======== Available data

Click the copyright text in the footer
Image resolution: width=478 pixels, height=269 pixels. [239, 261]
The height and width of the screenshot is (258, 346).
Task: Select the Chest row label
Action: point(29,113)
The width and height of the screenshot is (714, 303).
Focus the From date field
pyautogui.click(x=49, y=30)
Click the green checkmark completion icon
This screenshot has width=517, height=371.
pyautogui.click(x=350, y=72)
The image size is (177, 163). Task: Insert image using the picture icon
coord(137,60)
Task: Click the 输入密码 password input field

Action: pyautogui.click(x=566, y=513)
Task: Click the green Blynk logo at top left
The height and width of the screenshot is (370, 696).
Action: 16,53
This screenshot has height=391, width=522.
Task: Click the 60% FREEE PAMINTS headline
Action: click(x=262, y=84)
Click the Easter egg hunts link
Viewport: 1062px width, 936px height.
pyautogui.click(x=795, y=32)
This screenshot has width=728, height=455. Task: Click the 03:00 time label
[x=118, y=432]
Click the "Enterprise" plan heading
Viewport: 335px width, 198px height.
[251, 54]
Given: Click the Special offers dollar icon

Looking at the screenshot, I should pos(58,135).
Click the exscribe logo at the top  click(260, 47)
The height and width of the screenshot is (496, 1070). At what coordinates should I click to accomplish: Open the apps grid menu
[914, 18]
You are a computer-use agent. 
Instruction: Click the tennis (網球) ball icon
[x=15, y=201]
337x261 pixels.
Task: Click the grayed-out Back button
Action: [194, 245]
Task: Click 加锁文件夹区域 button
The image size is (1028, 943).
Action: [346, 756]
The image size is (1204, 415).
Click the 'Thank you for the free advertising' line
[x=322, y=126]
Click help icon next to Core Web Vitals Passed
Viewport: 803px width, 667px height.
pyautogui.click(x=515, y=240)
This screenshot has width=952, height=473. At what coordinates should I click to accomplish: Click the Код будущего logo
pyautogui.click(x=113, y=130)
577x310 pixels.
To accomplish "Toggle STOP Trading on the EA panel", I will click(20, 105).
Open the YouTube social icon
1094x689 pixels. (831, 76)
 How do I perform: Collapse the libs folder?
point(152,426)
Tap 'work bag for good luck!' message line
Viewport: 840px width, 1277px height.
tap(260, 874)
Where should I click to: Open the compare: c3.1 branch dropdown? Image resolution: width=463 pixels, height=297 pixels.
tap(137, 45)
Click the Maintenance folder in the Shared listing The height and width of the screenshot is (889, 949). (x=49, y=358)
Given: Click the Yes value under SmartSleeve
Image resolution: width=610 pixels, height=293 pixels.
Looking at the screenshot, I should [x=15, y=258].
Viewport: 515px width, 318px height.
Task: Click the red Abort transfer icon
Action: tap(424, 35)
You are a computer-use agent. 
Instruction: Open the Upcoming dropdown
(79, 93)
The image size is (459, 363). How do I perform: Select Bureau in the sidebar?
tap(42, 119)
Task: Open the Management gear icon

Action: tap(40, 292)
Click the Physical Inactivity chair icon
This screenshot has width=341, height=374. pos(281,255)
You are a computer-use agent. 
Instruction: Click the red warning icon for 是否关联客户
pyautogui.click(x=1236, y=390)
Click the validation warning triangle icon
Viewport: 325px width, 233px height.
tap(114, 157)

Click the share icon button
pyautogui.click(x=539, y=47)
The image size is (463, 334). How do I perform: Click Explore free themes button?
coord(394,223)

================

(Assignment) Begin with the line that has "577x310 pixels." in the listing above and end after the line that has "Given: Click the Yes value under SmartSleeve"; output those lines exactly.

(The completed task)
577x310 pixels.
To accomplish "Toggle STOP Trading on the EA panel", I will click(20, 105).
Open the YouTube social icon
1094x689 pixels. (831, 76)
 How do I perform: Collapse the libs folder?
point(152,426)
Tap 'work bag for good luck!' message line
Viewport: 840px width, 1277px height.
tap(260, 874)
Where should I click to: Open the compare: c3.1 branch dropdown? Image resolution: width=463 pixels, height=297 pixels.
tap(137, 45)
Click the Maintenance folder in the Shared listing The height and width of the screenshot is (889, 949). (x=49, y=358)
Given: Click the Yes value under SmartSleeve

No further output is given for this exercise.